[WHAT YOU ARE ASKED TO DO]
Output, exactly as written, the lines below from the one that has "The image size is (229, 237)." through the one that has "Viewport: 827px width, 465px"; nothing else, and no pictures.

====================

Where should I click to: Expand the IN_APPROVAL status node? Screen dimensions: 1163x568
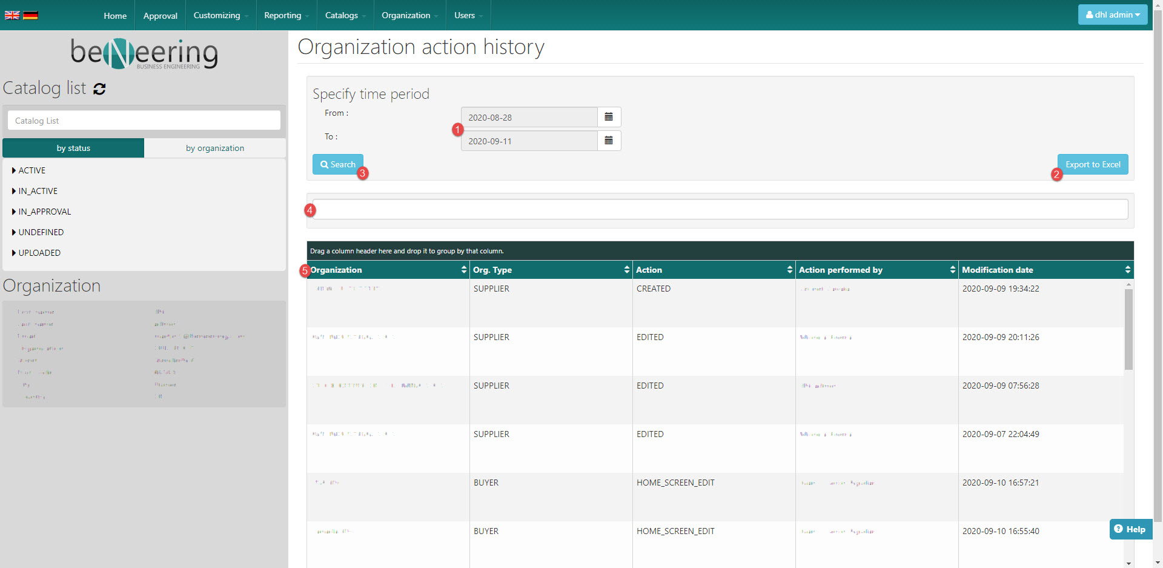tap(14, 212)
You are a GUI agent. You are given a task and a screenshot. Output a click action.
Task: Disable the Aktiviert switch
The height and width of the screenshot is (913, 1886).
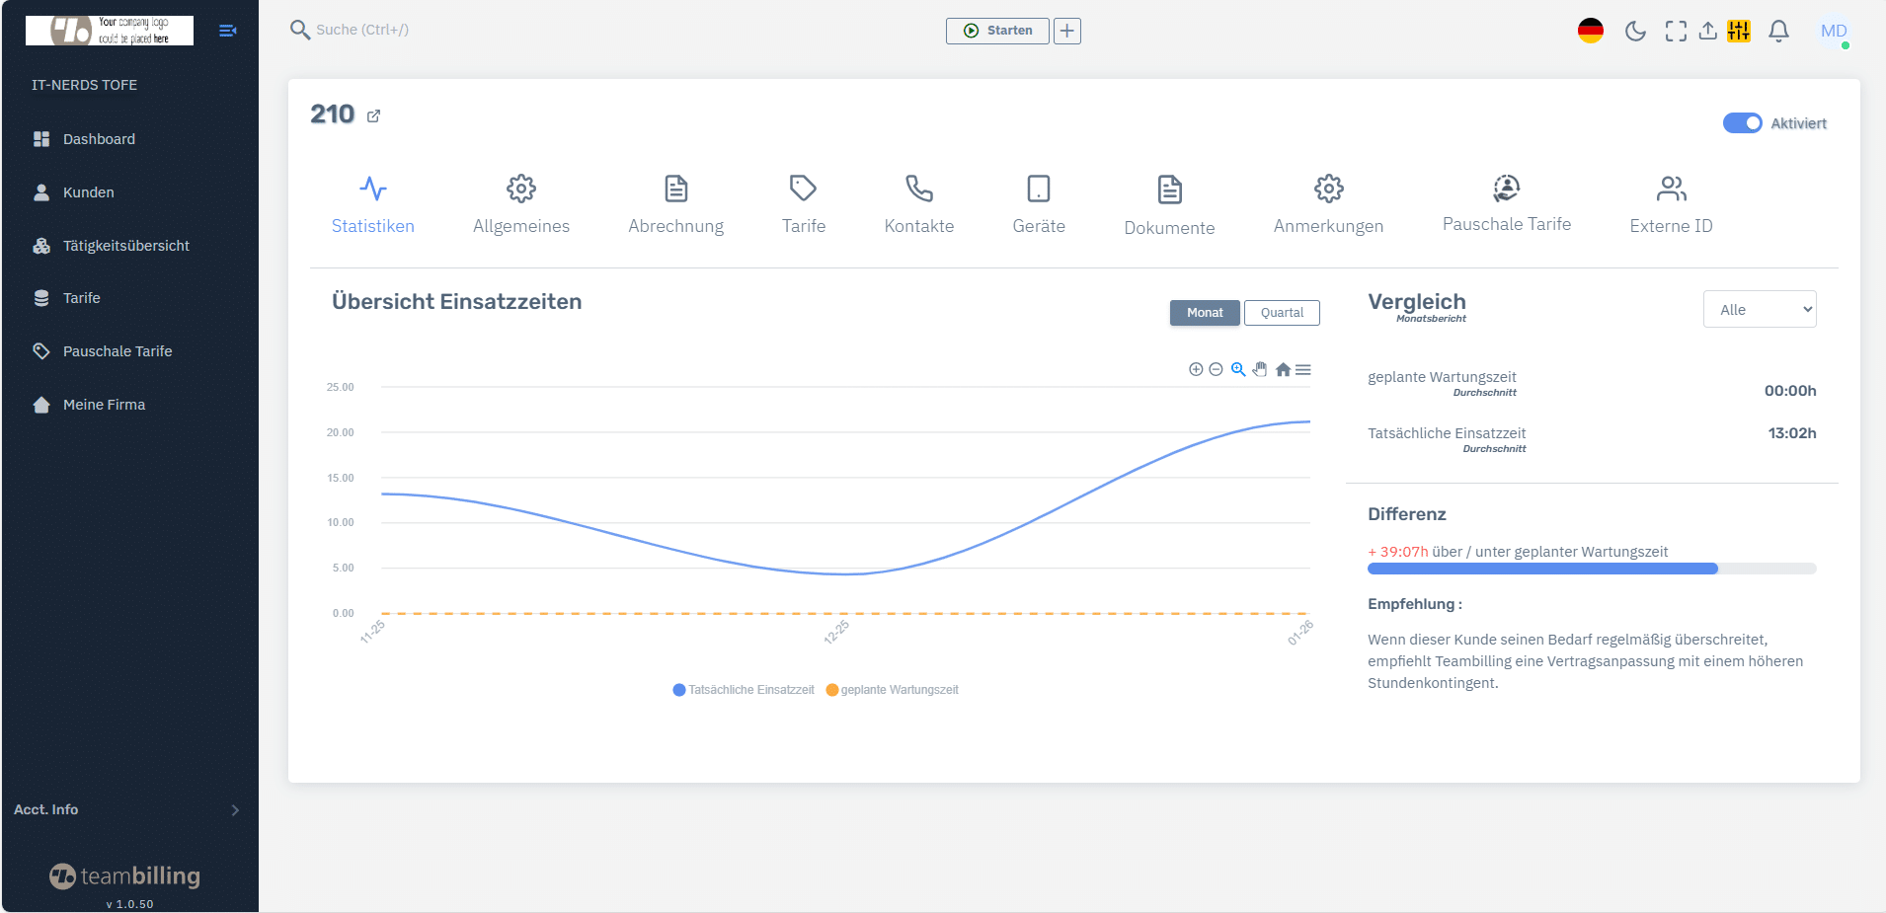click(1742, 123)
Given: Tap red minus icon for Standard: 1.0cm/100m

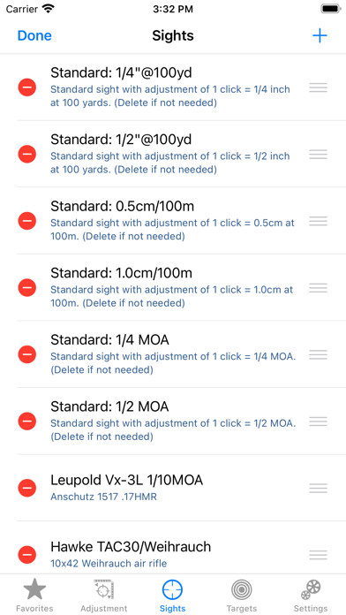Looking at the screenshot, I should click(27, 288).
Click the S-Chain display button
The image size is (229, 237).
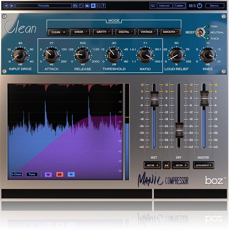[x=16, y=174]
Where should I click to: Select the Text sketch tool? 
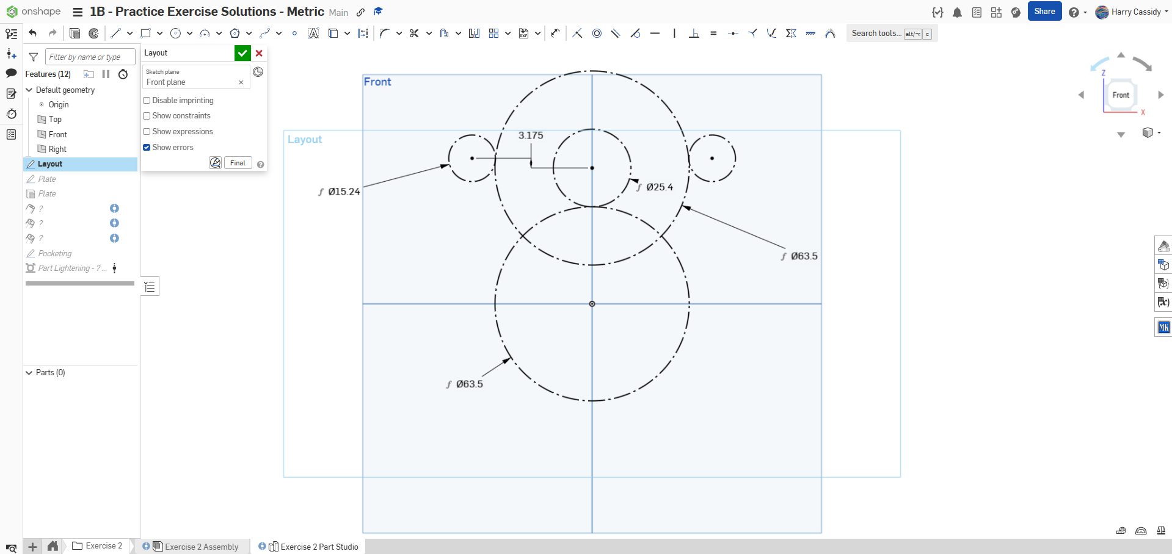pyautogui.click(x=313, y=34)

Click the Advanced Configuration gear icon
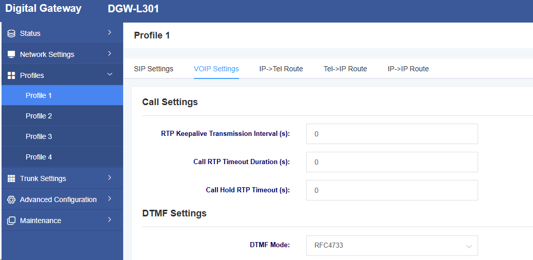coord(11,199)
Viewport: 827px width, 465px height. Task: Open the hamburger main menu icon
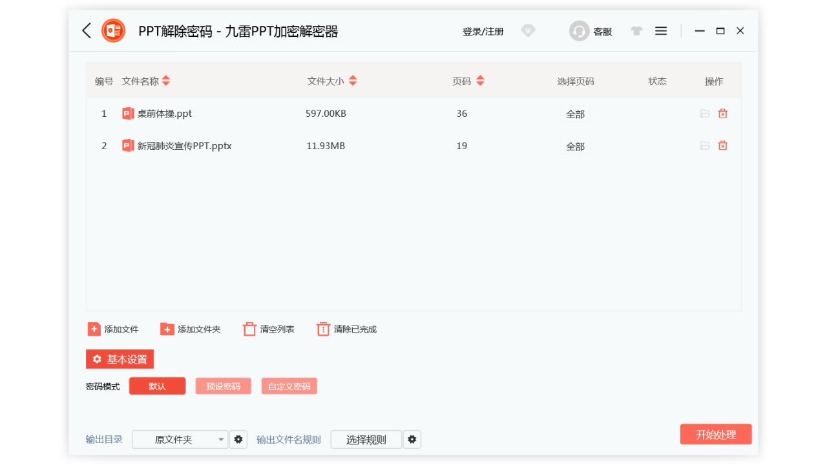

====================

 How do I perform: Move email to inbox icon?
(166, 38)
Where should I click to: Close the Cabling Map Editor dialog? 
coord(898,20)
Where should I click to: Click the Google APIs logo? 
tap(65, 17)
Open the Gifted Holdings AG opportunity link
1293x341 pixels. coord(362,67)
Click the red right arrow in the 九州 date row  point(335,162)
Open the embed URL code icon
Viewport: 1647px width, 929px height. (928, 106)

====================

[TASK RESPONSE]
The image size is (229, 237).
[x=16, y=174]
Where should I click to: Select the Text sketch tool? 
pyautogui.click(x=313, y=34)

Click the Advanced Configuration gear icon
coord(11,199)
Viewport: 827px width, 465px height. Task: Open the hamburger main menu icon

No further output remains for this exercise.